Туман внезапно окрасился в багровый цвет – встало солнце.
К восьми часам дождь прекратился, и языки тумана оставались только в низинах да на вершинах холмов. Большинство вершин сияли всеми цветами радуги – флаги, бесчисленные наконечники копий, возвышающиеся над массой шлемов, заполняли их. Ряды армии Западных выстроились в ровную цепь – от вершины горы вниз до дна долины и снизу, снова до верха гор. Дорога на Киото закупорена. Восемьдесят тысяч человек.
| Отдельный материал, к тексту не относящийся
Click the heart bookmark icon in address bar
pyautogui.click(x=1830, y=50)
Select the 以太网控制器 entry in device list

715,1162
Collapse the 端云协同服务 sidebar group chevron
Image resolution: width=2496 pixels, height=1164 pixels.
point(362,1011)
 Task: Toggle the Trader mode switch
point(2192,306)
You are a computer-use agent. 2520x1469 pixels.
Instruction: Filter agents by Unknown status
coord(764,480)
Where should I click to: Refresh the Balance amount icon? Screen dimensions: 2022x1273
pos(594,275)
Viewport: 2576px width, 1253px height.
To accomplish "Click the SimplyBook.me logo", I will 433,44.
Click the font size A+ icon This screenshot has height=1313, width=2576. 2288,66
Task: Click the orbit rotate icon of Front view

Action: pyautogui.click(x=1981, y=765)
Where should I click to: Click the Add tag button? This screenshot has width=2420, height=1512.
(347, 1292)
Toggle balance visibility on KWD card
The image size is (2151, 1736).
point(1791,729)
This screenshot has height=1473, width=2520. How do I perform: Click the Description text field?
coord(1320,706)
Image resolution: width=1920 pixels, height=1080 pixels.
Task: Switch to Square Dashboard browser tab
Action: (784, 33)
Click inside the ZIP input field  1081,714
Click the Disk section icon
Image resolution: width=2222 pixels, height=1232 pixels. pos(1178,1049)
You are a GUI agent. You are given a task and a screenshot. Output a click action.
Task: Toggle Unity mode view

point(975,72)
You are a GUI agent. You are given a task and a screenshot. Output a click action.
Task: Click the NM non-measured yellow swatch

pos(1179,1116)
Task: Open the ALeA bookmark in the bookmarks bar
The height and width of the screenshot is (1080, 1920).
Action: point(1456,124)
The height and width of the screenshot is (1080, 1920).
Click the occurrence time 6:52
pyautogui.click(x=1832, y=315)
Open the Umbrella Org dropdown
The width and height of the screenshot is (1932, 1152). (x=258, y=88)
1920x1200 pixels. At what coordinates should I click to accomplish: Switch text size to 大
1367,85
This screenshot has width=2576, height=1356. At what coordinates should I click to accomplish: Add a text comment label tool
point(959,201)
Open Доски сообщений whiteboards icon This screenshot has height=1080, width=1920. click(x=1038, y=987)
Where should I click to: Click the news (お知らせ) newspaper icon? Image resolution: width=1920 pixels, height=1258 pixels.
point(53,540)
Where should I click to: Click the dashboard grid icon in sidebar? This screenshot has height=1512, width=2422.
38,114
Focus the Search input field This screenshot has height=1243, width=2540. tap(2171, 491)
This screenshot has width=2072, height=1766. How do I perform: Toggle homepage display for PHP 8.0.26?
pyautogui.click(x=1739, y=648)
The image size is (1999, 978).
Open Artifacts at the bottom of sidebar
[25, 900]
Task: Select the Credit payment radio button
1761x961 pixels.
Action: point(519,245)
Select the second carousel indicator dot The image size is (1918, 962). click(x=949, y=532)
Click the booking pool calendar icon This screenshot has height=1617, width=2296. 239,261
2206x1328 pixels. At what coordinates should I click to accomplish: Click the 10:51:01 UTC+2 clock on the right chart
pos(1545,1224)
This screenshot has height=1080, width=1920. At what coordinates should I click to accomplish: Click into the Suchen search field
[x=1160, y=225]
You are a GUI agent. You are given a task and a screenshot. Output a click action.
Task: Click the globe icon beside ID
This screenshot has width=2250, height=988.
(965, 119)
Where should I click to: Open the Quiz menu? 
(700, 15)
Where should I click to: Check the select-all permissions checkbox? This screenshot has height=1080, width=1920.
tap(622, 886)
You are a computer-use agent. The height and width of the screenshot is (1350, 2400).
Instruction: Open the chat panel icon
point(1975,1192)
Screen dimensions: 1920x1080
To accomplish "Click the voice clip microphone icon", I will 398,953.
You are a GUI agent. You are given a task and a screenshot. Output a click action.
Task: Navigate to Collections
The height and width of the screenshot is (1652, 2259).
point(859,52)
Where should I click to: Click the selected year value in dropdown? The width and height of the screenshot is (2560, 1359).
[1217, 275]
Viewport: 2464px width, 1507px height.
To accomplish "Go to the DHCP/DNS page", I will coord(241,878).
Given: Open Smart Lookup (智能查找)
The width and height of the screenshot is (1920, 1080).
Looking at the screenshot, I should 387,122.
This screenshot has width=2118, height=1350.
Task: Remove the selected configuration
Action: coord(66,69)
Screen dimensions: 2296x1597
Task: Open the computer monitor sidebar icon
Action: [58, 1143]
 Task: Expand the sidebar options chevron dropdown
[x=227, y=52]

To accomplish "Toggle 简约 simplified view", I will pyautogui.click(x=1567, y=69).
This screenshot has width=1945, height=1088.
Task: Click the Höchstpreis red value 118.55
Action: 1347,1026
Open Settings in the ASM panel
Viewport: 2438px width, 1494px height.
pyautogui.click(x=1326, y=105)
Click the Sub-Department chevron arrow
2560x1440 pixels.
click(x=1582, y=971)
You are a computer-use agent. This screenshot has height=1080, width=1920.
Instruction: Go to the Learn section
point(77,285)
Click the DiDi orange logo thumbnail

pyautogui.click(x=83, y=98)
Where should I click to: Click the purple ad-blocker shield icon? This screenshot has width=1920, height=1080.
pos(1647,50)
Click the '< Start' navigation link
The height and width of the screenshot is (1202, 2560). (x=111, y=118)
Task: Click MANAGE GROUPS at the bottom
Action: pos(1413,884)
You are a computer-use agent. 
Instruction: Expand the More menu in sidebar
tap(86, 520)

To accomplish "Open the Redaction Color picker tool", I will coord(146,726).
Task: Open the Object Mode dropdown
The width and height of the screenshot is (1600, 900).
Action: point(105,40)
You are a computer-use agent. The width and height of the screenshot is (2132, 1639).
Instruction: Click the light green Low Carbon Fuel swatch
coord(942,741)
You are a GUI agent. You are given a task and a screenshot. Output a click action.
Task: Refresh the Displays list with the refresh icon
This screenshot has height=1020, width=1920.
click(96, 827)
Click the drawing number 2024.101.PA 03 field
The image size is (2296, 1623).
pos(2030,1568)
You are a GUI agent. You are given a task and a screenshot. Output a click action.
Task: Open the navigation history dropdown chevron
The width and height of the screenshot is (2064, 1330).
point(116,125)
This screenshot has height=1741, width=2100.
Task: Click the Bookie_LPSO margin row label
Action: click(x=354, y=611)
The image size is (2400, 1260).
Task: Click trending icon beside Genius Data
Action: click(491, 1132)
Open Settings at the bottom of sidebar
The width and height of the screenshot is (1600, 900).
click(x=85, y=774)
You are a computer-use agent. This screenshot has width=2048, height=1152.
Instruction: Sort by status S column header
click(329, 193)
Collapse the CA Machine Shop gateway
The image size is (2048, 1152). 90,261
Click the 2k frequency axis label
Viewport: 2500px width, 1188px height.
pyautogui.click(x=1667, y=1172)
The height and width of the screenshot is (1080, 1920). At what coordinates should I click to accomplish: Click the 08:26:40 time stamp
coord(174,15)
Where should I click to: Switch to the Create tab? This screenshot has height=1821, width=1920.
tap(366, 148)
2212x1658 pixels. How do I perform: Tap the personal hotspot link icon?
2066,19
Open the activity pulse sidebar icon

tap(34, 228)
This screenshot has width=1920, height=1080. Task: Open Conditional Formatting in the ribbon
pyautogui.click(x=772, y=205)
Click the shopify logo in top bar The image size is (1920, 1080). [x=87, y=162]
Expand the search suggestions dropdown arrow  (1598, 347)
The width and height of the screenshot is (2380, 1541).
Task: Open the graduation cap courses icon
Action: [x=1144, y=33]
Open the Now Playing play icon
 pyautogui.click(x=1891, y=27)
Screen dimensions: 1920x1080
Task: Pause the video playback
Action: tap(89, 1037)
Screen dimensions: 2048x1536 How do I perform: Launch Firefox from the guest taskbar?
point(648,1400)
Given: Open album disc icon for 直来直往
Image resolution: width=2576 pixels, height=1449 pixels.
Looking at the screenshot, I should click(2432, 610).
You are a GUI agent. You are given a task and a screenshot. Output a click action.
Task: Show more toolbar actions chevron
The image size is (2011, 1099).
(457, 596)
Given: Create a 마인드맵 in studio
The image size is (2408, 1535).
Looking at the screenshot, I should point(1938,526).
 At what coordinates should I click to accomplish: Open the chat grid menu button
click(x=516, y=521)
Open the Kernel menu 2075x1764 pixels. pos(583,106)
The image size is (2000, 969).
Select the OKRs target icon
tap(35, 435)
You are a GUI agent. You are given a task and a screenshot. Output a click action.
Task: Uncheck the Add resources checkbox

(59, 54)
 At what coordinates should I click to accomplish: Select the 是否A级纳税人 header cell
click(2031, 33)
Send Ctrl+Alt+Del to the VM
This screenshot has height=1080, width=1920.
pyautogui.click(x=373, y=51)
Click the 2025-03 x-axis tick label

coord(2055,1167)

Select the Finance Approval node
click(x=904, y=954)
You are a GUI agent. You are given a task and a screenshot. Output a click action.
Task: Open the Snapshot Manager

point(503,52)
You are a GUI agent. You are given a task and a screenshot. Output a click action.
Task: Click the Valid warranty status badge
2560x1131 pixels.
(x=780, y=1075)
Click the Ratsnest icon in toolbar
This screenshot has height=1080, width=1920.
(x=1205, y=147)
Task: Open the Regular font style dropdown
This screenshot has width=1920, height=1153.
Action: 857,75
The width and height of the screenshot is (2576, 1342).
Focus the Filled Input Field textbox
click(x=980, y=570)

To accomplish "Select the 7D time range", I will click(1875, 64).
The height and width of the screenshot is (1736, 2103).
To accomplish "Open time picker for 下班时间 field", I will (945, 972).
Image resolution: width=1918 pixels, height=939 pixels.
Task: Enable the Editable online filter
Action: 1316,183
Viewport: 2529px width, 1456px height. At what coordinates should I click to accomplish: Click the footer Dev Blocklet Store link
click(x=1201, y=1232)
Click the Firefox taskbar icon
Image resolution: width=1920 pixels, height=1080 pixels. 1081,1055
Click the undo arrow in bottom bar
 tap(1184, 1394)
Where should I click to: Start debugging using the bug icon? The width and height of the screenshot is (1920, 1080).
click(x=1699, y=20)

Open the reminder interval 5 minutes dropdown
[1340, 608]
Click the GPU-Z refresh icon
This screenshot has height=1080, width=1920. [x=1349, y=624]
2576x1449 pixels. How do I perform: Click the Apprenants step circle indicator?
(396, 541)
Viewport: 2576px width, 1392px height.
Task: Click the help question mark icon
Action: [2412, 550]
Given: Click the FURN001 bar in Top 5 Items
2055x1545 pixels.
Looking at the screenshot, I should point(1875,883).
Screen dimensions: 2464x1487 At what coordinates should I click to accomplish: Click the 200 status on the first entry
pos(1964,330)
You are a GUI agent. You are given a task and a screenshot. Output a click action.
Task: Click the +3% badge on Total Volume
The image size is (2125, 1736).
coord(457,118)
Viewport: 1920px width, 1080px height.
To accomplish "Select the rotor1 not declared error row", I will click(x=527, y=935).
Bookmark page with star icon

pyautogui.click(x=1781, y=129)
Ниже их – Восточная армия, почти равная сейчас по численности: подошли кланы Като и Асано. Воины Восточных пробирались по промокшим насквозь подножьям гор, занимая позиции, выбранные для них принцем Иеясу. Некрутые подножья, но всё-таки склоны, по которым приходилось взбираться. Уилл разъезжал туда-сюда вокруг своих двенадцати пушек, которые тащили уже не только быки – их тянули и подталкивали кучки обливающихся потом солдат. Каждый раз, поднимая голову, он видел молчаливые ряды копий и шлемов. Командуй он неприятельской армией, он не удержался бы от искушения кинуться сейчас всеми силами в массированную атаку. Но, очевидно, это не отвечало их понятиям о чести. А хаос, покинувший дорогу и карабкающийся по склонам, постепенно упорядочивался – каждый отряд выравнивал свои ряды, вытаскивал стрелы из колчанов, проверял тетивы луков. Но разница между двумя армиями была больше обычной из-за несмолкаемого шума, поднимающегося над рядами Восточных отрядов: команд, сливающихся одна с другой, свиста сигнальных рожков, рёва труб, бесконечного бряцания оружием. Он чувствовал себя зрителем какой-то гигантской пьесы либо птицей, парящей над долиной, в которой почти двести тысяч человек собирались истребить друг друга. Хотел бы он сейчас действительно стать птицей и летать в вышине над этим морем копий, наблюдая и, возможно, смеясь над этими глупыми смертными.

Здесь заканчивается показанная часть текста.